> [Work instruction]:
Restate the listing below line for line and word for word, without the pictures.

> [Data supplied]:
====================

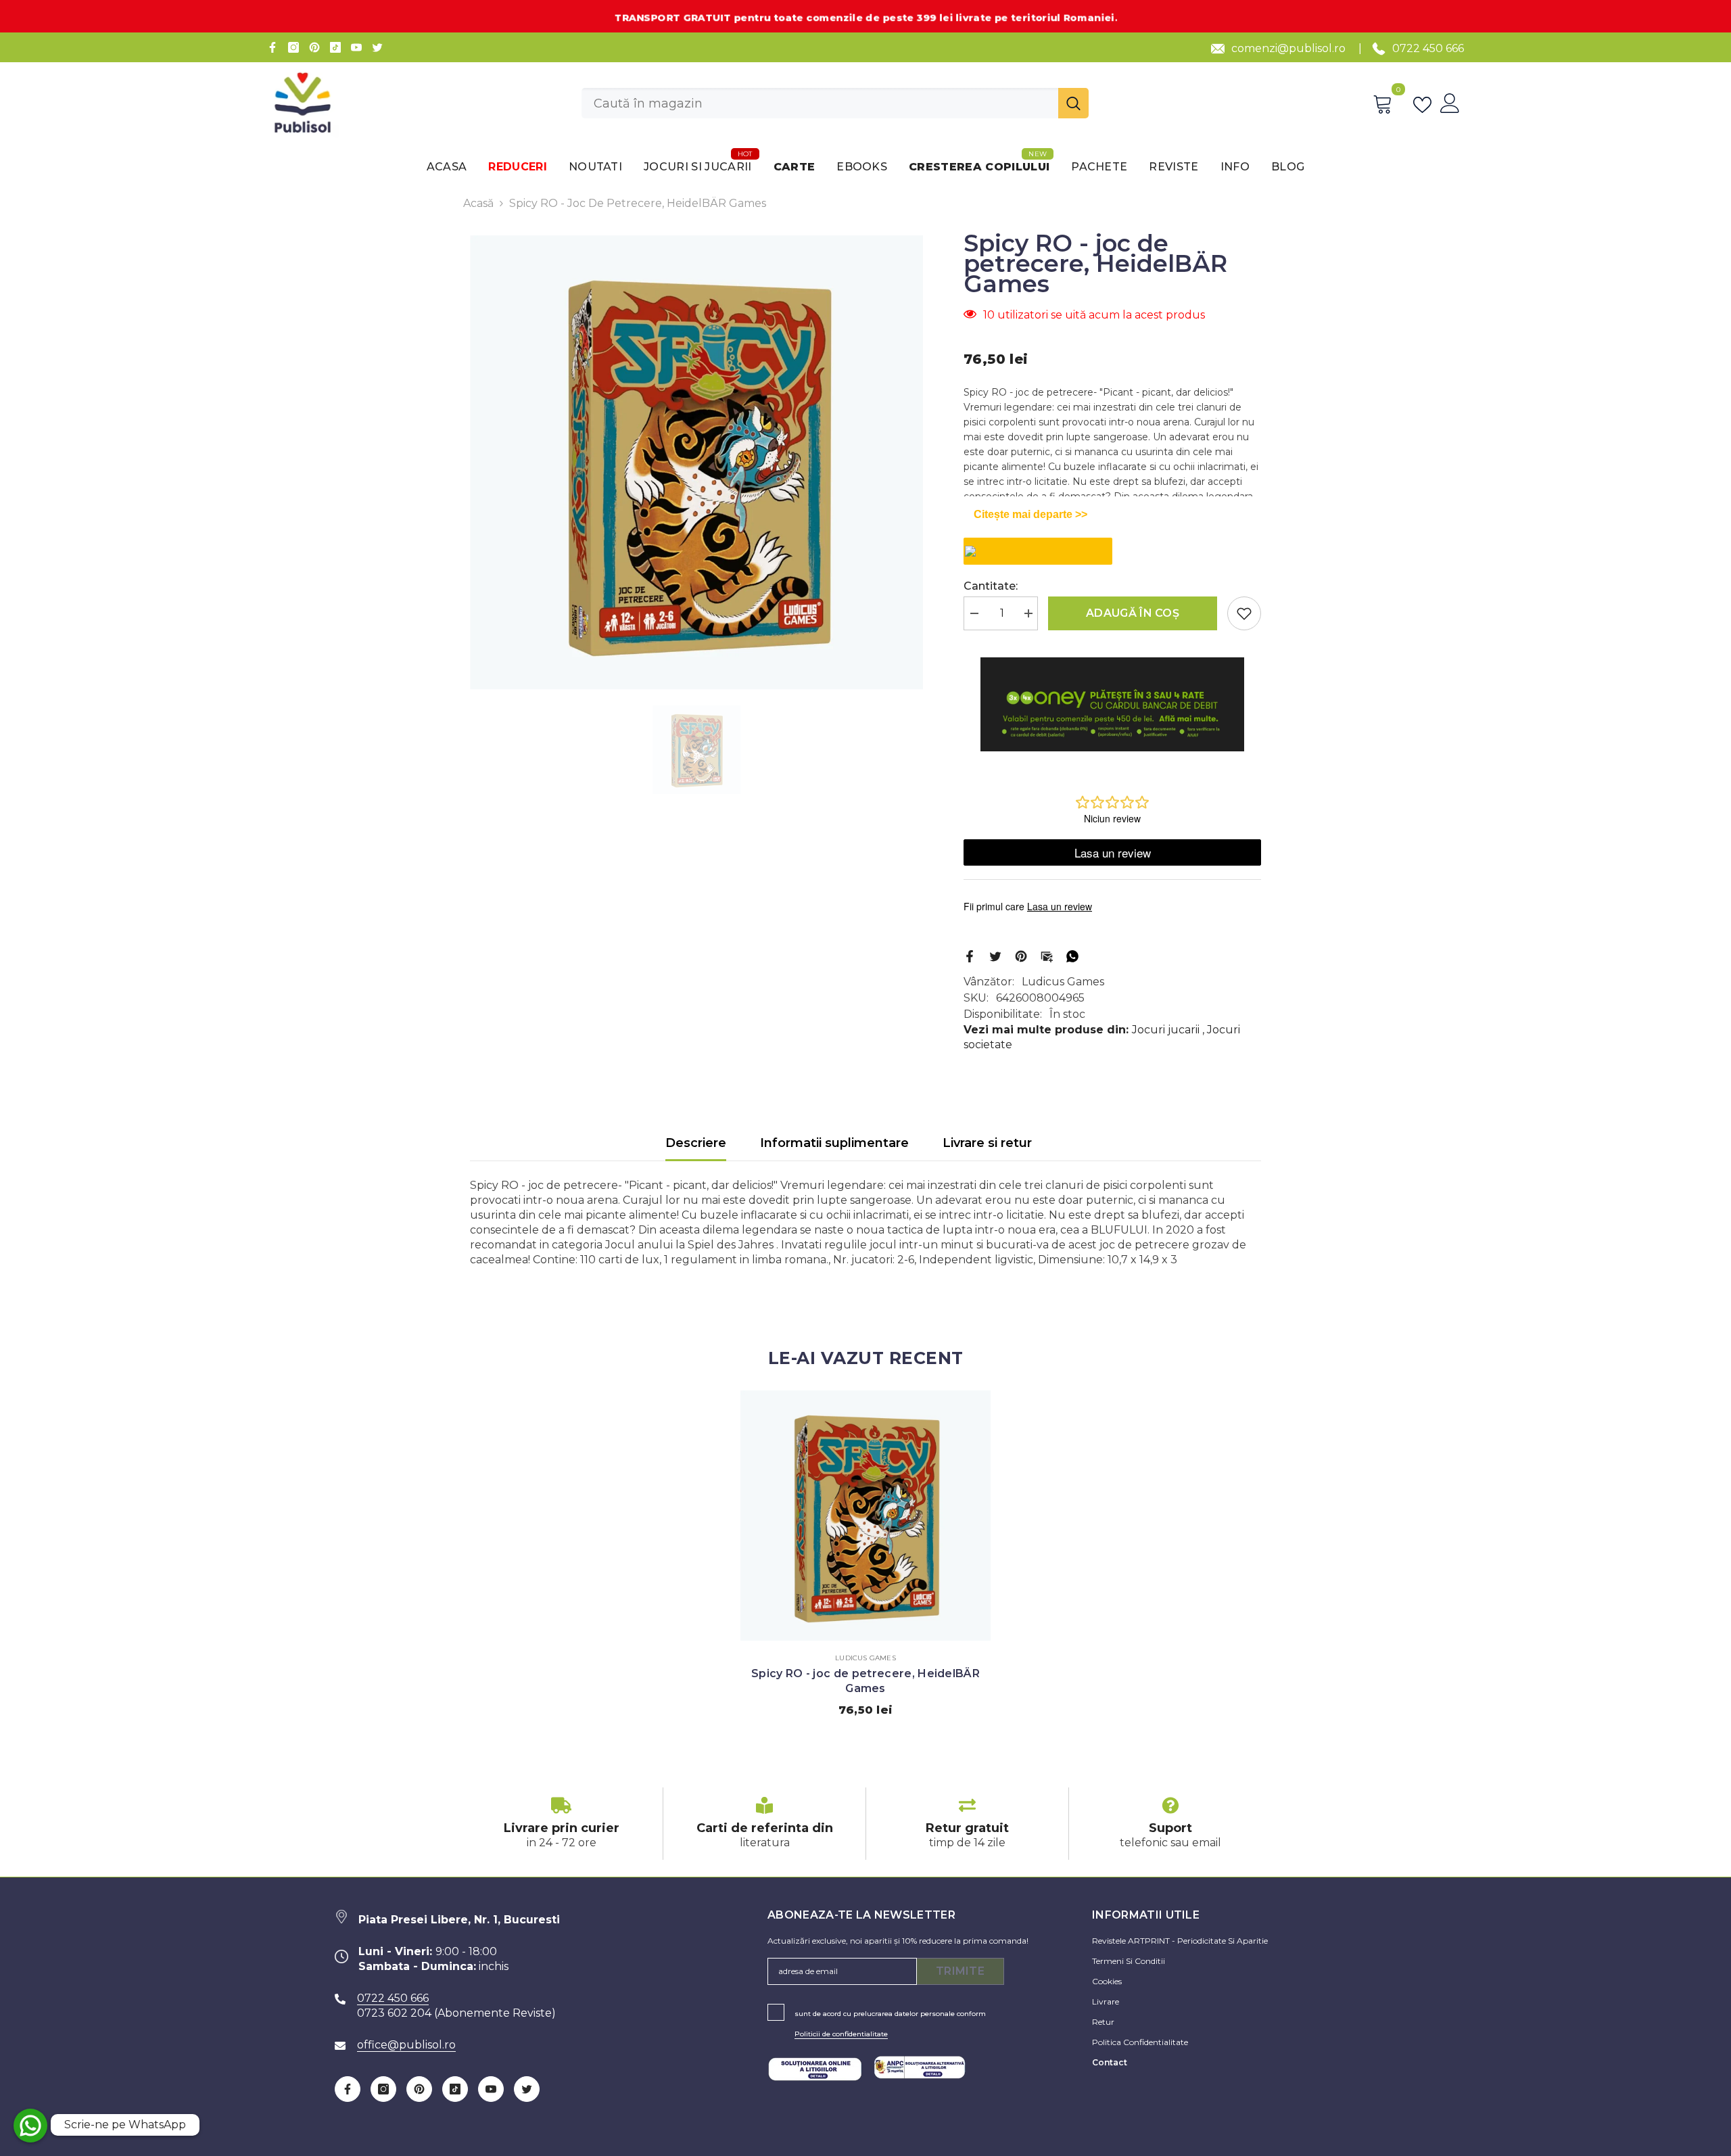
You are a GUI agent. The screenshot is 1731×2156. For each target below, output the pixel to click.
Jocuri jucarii (1166, 1029)
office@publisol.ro (406, 2044)
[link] (561, 1823)
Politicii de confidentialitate (841, 2034)
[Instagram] (293, 47)
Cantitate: (991, 586)
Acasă (478, 203)
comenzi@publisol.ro (1288, 48)
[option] (697, 462)
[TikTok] (335, 47)
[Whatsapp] (1072, 955)
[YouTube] (356, 47)
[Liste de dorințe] (1425, 103)
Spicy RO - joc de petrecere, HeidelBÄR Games (865, 1681)
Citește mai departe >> (1030, 514)
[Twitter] (377, 47)
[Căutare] (835, 103)
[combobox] (820, 103)
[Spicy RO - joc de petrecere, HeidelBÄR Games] (865, 1515)
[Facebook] (272, 47)
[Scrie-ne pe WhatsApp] (30, 2125)
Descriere (695, 1142)
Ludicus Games (1063, 981)
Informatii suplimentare (834, 1142)
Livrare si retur (987, 1142)
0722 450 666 (1428, 48)
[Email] (1047, 955)
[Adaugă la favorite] (1244, 613)
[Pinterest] (314, 47)
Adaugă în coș (1132, 613)
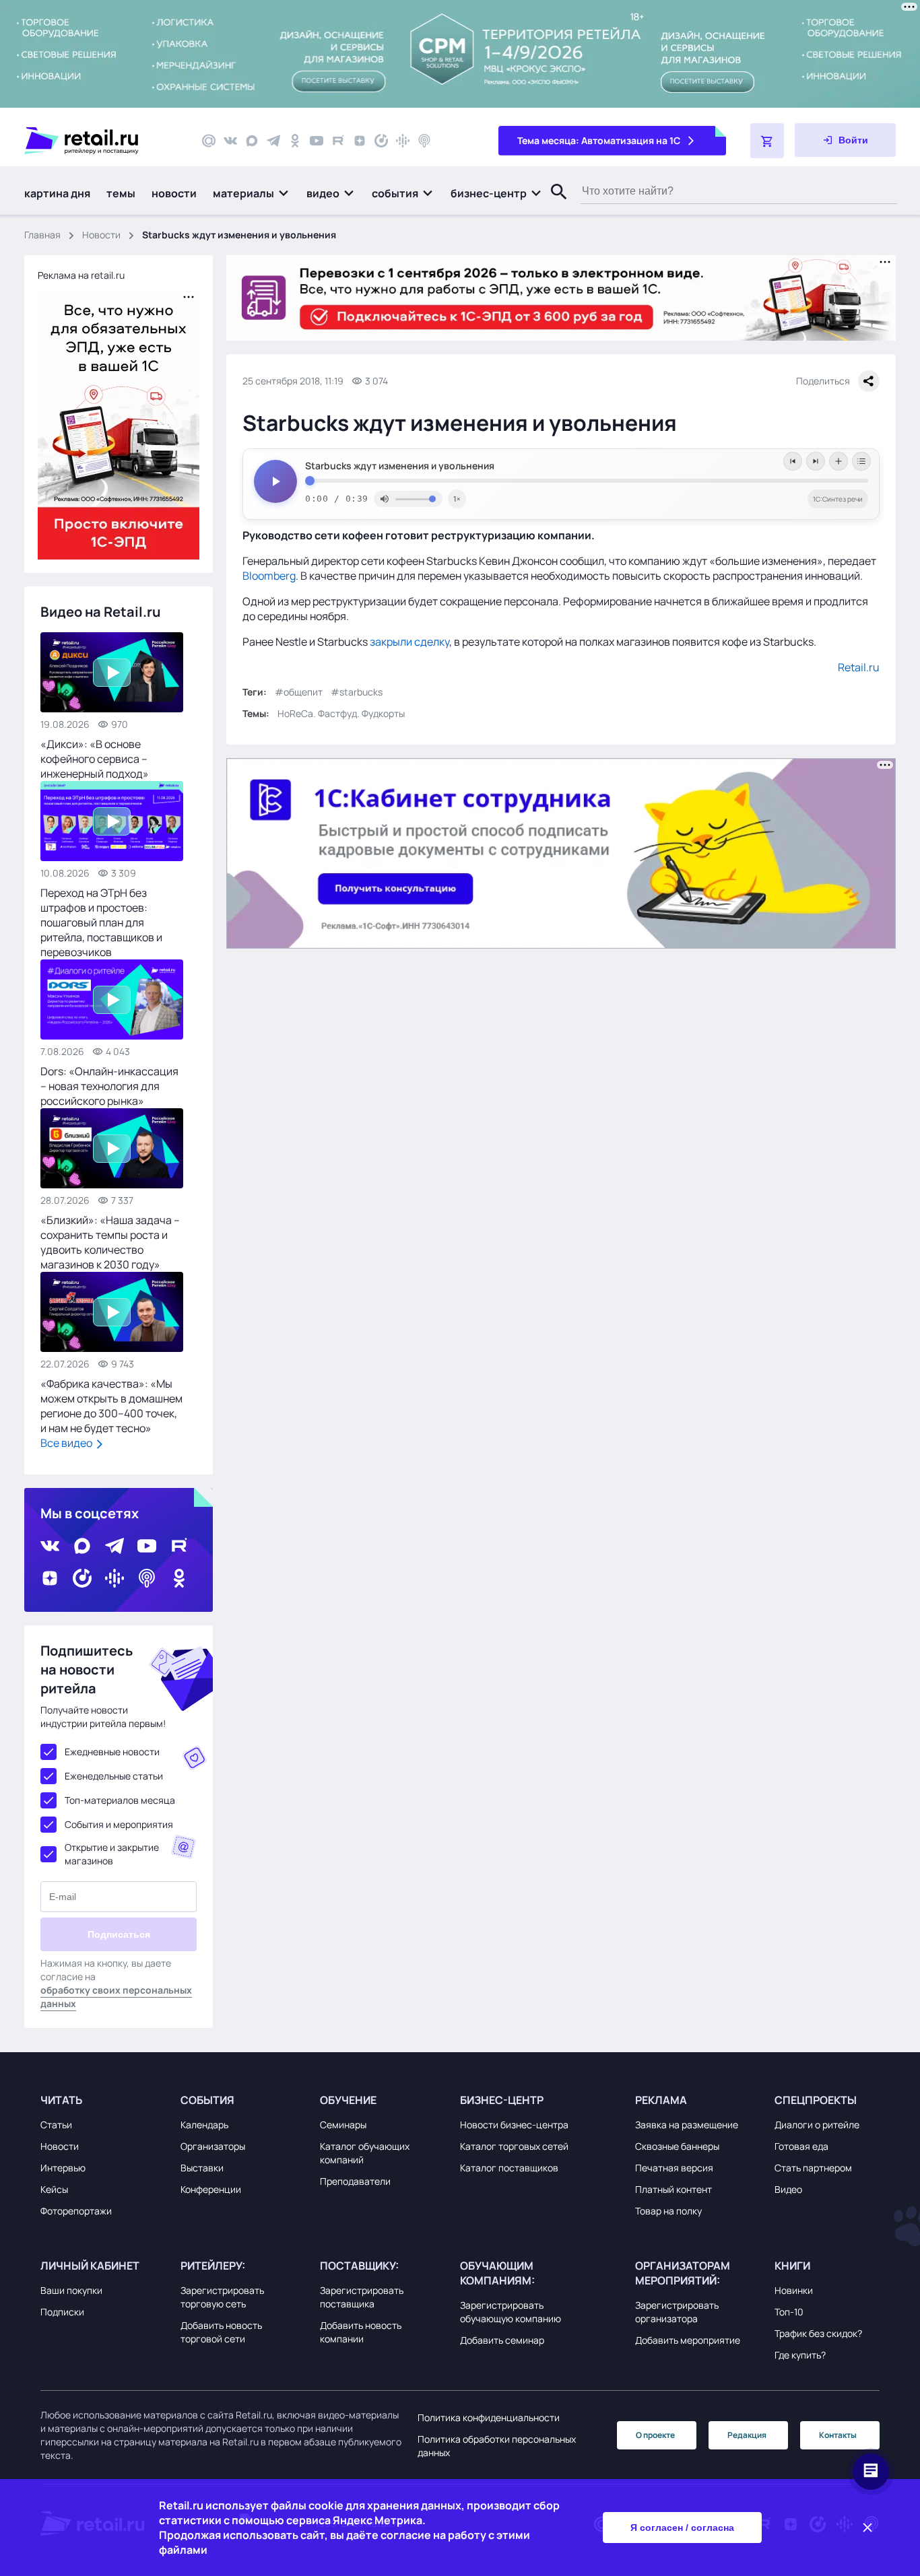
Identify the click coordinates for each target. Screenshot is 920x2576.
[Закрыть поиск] (553, 205)
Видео (788, 2189)
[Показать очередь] (861, 461)
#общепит (299, 691)
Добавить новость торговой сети (221, 2332)
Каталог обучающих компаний (364, 2153)
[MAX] (252, 140)
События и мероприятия (119, 1824)
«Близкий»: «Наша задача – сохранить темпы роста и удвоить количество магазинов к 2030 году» (110, 1242)
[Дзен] (359, 140)
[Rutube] (338, 140)
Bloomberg (269, 575)
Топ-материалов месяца (120, 1800)
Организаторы (212, 2146)
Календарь (204, 2124)
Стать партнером (813, 2167)
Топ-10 (789, 2311)
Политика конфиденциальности (489, 2417)
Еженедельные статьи (114, 1775)
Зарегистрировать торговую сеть (222, 2297)
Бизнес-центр (502, 2100)
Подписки (62, 2311)
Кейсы (54, 2189)
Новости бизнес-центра (514, 2124)
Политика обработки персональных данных (497, 2446)
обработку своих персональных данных (116, 1997)
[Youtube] (316, 140)
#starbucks (357, 691)
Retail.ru (859, 667)
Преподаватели (355, 2181)
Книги (792, 2265)
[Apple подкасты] (424, 140)
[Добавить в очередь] (838, 461)
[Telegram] (273, 140)
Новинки (794, 2290)
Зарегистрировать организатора (677, 2312)
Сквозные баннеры (677, 2146)
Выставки (202, 2167)
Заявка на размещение (686, 2124)
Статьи (56, 2124)
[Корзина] (767, 140)
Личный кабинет (89, 2265)
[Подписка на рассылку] (209, 140)
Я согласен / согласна (682, 2527)
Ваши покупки (71, 2290)
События (207, 2100)
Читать (61, 2100)
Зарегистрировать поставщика (361, 2297)
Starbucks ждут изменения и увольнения (399, 466)
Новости (101, 234)
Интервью (63, 2167)
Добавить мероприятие (687, 2340)
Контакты (838, 2435)
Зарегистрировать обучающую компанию (510, 2312)
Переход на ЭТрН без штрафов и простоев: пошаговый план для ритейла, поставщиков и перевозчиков (101, 922)
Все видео (67, 1442)
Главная (42, 234)
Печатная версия (674, 2167)
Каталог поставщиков (509, 2167)
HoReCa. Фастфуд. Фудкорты (341, 713)
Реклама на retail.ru (81, 275)
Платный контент (673, 2189)
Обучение (348, 2100)
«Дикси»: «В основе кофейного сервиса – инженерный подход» (94, 759)
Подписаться (119, 1934)
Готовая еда (801, 2146)
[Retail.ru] (101, 140)
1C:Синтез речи (838, 499)
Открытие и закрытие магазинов (112, 1854)
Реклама (661, 2100)
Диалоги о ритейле (817, 2124)
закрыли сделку (409, 641)
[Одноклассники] (295, 140)
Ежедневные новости (112, 1751)
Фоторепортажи (76, 2210)
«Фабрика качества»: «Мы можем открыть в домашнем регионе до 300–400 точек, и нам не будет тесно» (111, 1405)
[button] (251, 193)
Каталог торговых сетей (514, 2146)
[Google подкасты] (402, 140)
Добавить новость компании (360, 2332)
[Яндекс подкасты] (381, 140)
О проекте (655, 2435)
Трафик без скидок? (818, 2333)
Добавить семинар (502, 2340)
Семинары (343, 2124)
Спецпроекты (816, 2100)
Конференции (210, 2189)
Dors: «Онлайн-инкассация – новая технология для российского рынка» (109, 1086)
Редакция (746, 2435)
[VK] (230, 140)
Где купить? (800, 2354)
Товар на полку (668, 2210)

====================

> [Response area]:
You are a GUI agent. The screenshot is 1731×2156. For each target below, output the pixel to click.
Jocuri jucarii (1166, 1029)
office@publisol.ro (406, 2044)
[link] (561, 1823)
Politicii de confidentialitate (841, 2034)
[Instagram] (293, 47)
Cantitate: (991, 586)
Acasă (478, 203)
comenzi@publisol.ro (1288, 48)
[option] (697, 462)
[TikTok] (335, 47)
[Whatsapp] (1072, 955)
[YouTube] (356, 47)
[Liste de dorințe] (1425, 103)
Spicy RO - joc de petrecere, HeidelBÄR Games (865, 1681)
Citește mai departe >> (1030, 514)
[Twitter] (377, 47)
[Căutare] (835, 103)
[combobox] (820, 103)
[Spicy RO - joc de petrecere, HeidelBÄR Games] (865, 1515)
[Facebook] (272, 47)
[Scrie-ne pe WhatsApp] (30, 2125)
Descriere (695, 1142)
Ludicus Games (1063, 981)
Informatii suplimentare (834, 1142)
Livrare si retur (987, 1142)
0722 450 666 (1428, 48)
[Email] (1047, 955)
[Adaugă la favorite] (1244, 613)
[Pinterest] (314, 47)
Adaugă în coș (1132, 613)
Identify the click coordinates for each target. Screenshot is 920x2576.
[Закрыть поиск] (553, 205)
Видео (788, 2189)
[Показать очередь] (861, 461)
#общепит (299, 691)
Добавить новость торговой сети (221, 2332)
Каталог обучающих компаний (364, 2153)
[MAX] (252, 140)
События и мероприятия (119, 1824)
«Близкий»: «Наша задача – сохранить темпы роста и удвоить количество магазинов к 2030 году» (110, 1242)
[Дзен] (359, 140)
[Rutube] (338, 140)
Bloomberg (269, 575)
Топ-материалов месяца (120, 1800)
Организаторы (212, 2146)
Календарь (204, 2124)
Стать партнером (813, 2167)
Топ-10 (789, 2311)
Политика конфиденциальности (489, 2417)
Еженедельные статьи (114, 1775)
Зарегистрировать торговую сеть (222, 2297)
Бизнес-центр (502, 2100)
Подписки (62, 2311)
Кейсы (54, 2189)
Новости бизнес-центра (514, 2124)
Политика обработки персональных данных (497, 2446)
обработку своих персональных данных (116, 1997)
[Youtube] (316, 140)
#starbucks (357, 691)
Retail.ru (859, 667)
Преподаватели (355, 2181)
Книги (792, 2265)
[Apple подкасты] (424, 140)
[Добавить в очередь] (838, 461)
[Telegram] (273, 140)
Новинки (794, 2290)
Зарегистрировать организатора (677, 2312)
Сквозные баннеры (677, 2146)
Выставки (202, 2167)
Заявка на размещение (686, 2124)
Статьи (56, 2124)
[Корзина] (767, 140)
Личный кабинет (89, 2265)
[Подписка на рассылку] (209, 140)
Я согласен / согласна (682, 2527)
Ваши покупки (71, 2290)
События (207, 2100)
Читать (61, 2100)
Зарегистрировать поставщика (361, 2297)
Starbucks ждут изменения и увольнения (399, 466)
Новости (101, 234)
Интервью (63, 2167)
Добавить мероприятие (687, 2340)
Контакты (838, 2435)
Зарегистрировать обучающую компанию (510, 2312)
Переход на ЭТрН без штрафов и простоев: пошаговый план для ритейла, поставщиков и перевозчиков (101, 922)
Все видео (67, 1442)
Главная (42, 234)
Печатная версия (674, 2167)
Каталог поставщиков (509, 2167)
HoReCa. Фастфуд. Фудкорты (341, 713)
Реклама на retail.ru (81, 275)
Платный контент (673, 2189)
Обучение (348, 2100)
«Дикси»: «В основе кофейного сервиса – инженерный подход» (94, 759)
Подписаться (119, 1934)
Готовая еда (801, 2146)
[Retail.ru] (101, 140)
1C:Синтез речи (838, 499)
Открытие и закрытие магазинов (112, 1854)
Реклама (661, 2100)
Диалоги о ритейле (817, 2124)
закрыли сделку (409, 641)
[Одноклассники] (295, 140)
Ежедневные новости (112, 1751)
Фоторепортажи (76, 2210)
«Фабрика качества»: «Мы можем открыть в домашнем регионе до 300–400 точек, и нам не будет тесно» (111, 1405)
[button] (251, 193)
Каталог торговых сетей (514, 2146)
[Google подкасты] (402, 140)
Добавить новость компании (360, 2332)
[Яндекс подкасты] (381, 140)
О проекте (655, 2435)
Трафик без скидок? (818, 2333)
Добавить семинар (502, 2340)
Семинары (343, 2124)
Спецпроекты (816, 2100)
Конференции (210, 2189)
Dors: «Онлайн-инкассация – новая технология для российского рынка» (109, 1086)
Редакция (746, 2435)
[VK] (230, 140)
Где купить? (800, 2354)
Товар на полку (668, 2210)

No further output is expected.